И Николай фактически действовал именно так, как должен был действовать человек, вполне разделяющий это мнение Долгорукова. «Разбитый, обкраденный, обманутый, одураченный шеф Павловского полка отошел в вечность», — писал о Николае впоследствии Герцен. Все эти эпитеты, кроме первого, в точности были применимы к нему, «шефу Павловского полка», уже и тогда, когда он вовсе еще не был разбит, и когда один свинцовый взгляд его холодных, подозрительных, всегда поражавших странным беспокойством суровых глаз смущал, а иногда и пугал представителей первостепенных европейских держав. Разложение в окружении царя было велико, но и речи не могло быть о какой бы то ни было борьбе с этим явлением. Следовательно, нужно было поменьше приглядываться и не ворошить гниющую массу, а поскорее закрыть глаза и обратиться туда, где все было так лучезарно, так светло, так благополучно, — к внешней политике, хозяйничанью в европейской вотчине, о чем верный приказчик канцлер Нессельроде писал такие успокоительные и лестные для царя доклады в форме своих ежегодных обозрений международной политики.

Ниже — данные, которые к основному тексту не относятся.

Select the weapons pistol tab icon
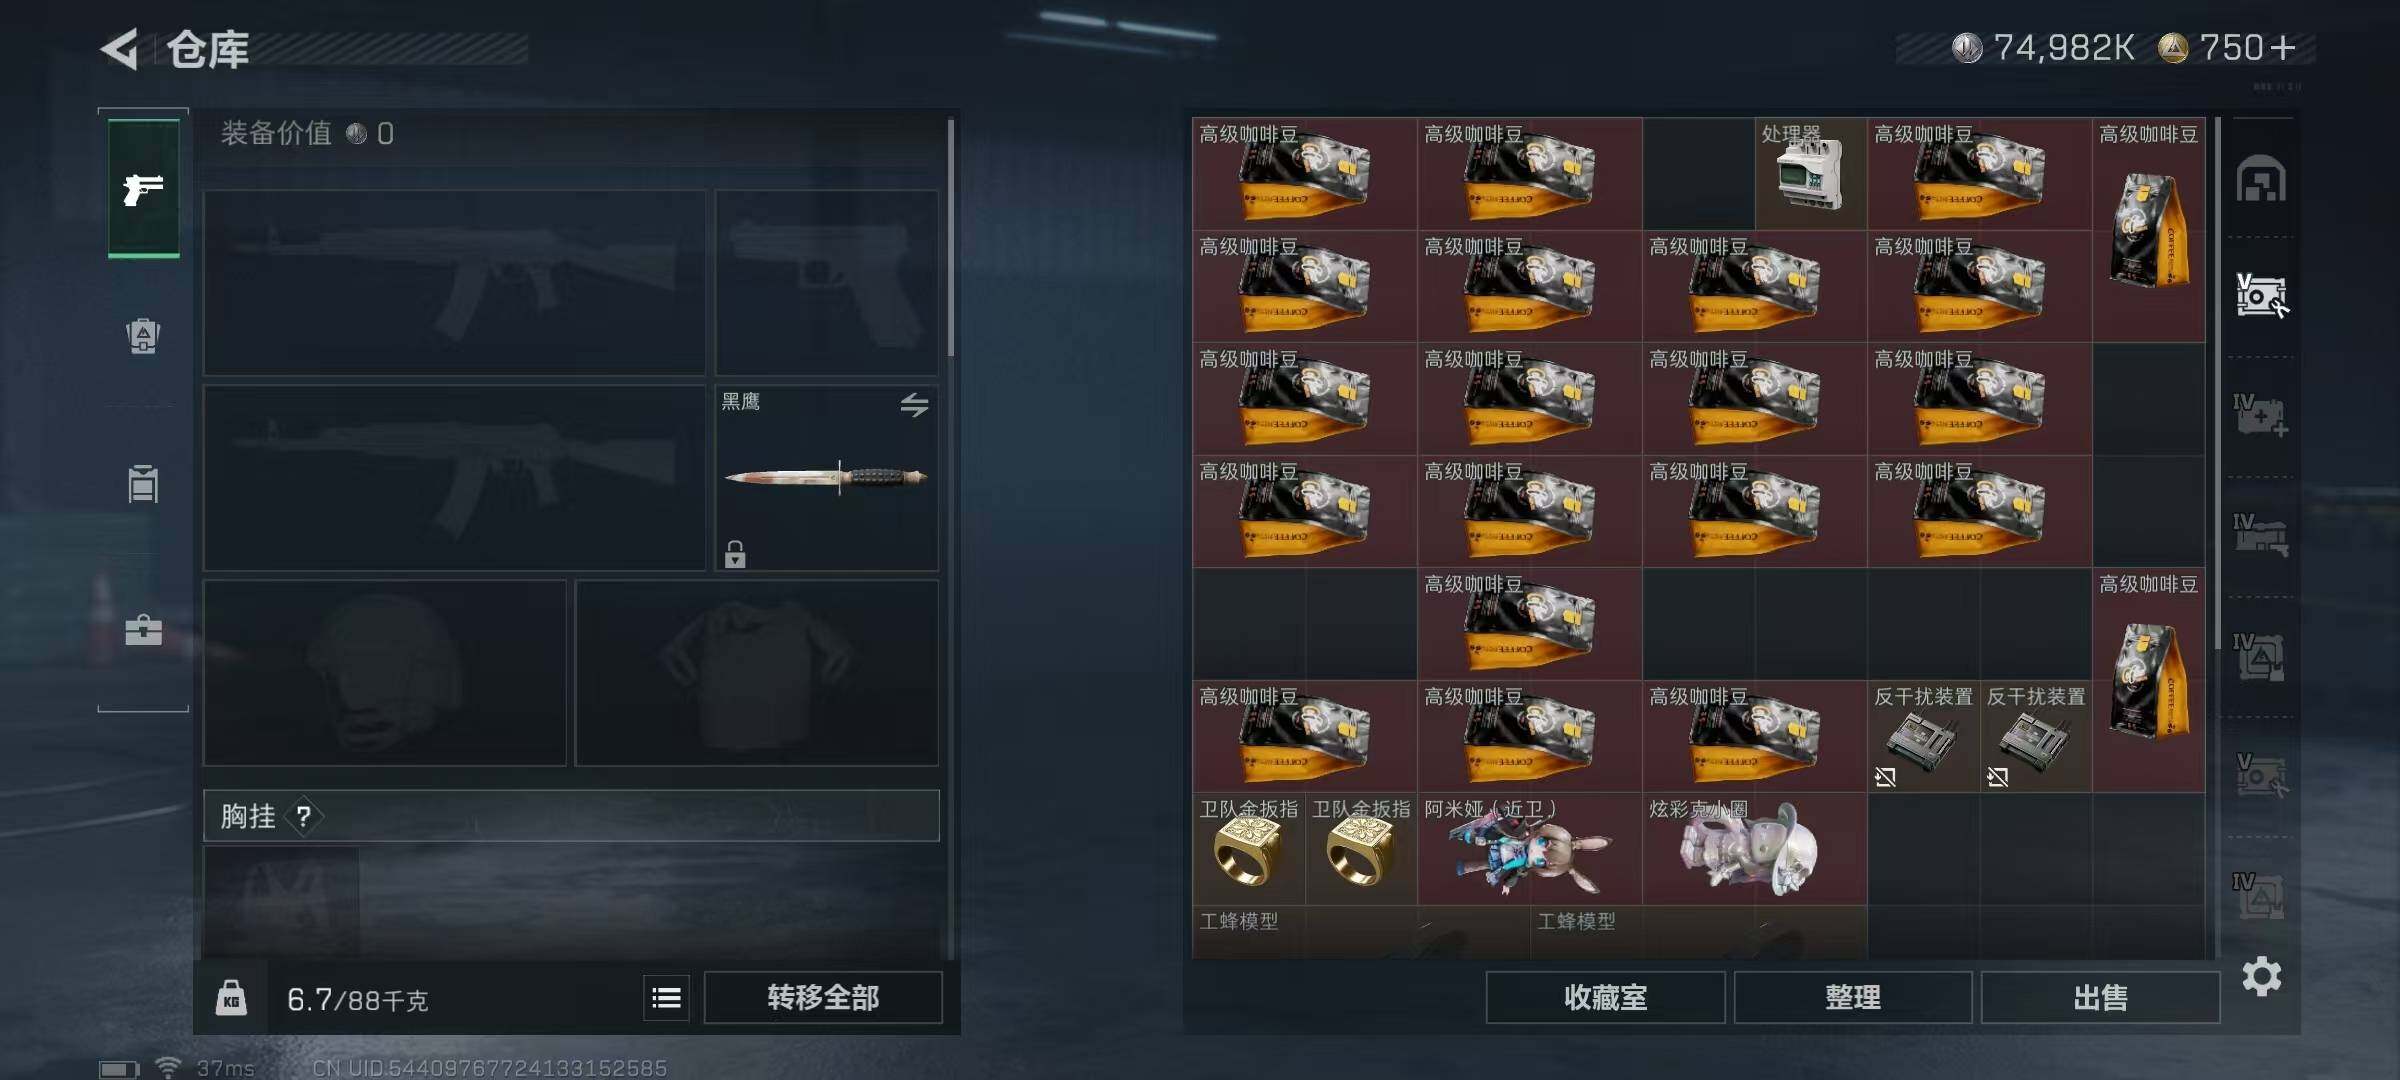Viewport: 2400px width, 1080px height. pos(143,188)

И не только сам император видел в долгих успехах своей внешней политики главное доказательство, что, значит, и внутри государства все идет как следует, несмотря на ежегодные все учащавшиеся убийства помещиков и волнения крестьян, несмотря на больших и маленьких Политковских, несмотря на голодный тиф в полках, несмотря на совсем безудержный грабеж и развал в администрации и суде и несмотря на прочие тому подобные неприятности. Даже очень критически настроенные посторонние наблюдатели сплошь и рядом успокаивали свое возмущенное сердце, когда обращались от внутреннего состояния николаевской России к ее положению в области международной политики и дипломатии. Сенатор Н. К. Лебедев, обер-прокурор сената в 1848—1850 гг., человек, много видевший, много знавший, на каждой странице своих интимных, не для печати предназначавшихся записок говорит о неслыханных безобразиях, царящих во всех ведомствах, о чудовищных хищениях, о полном отсутствии правосудия и порядка, о ничтожествах, которым дана на поток и разграбление вся Россия, о бездарных и невежественных генералах, которым за удачный смотр дают высшую награду, какая есть в государстве, — звезду Андрея Первозванного. Нет числа, меры и предела гнусностям и злоупотреблениям, которые сохранило для потомство это правдивое перо. Но — все прощено Лебедевым, и во всем утешен Лебедев: «Приятно русскому сердцу, когда услышишь как чествуют государя в Вене и Берлине. Наш великий государь — глава Европы в полном смысле слова. С 1830 года можно признать в истории век Николая I»[59]. Это писалось в 1852 г., накануне катастрофы.

И люди совсем других кругов общества часто разделяли настроения Лебедева. «Некоторые утешали себя так: Тяжко! Всем жертвуется для материальной, военной силы; но по крайней мере мы сильны, Россия занимает важное место, нас уважают и боятся»[60], — вспоминал С. М. Соловьев — молодой, но уже широко известный историк — о настроениях России накануне Крымской войны.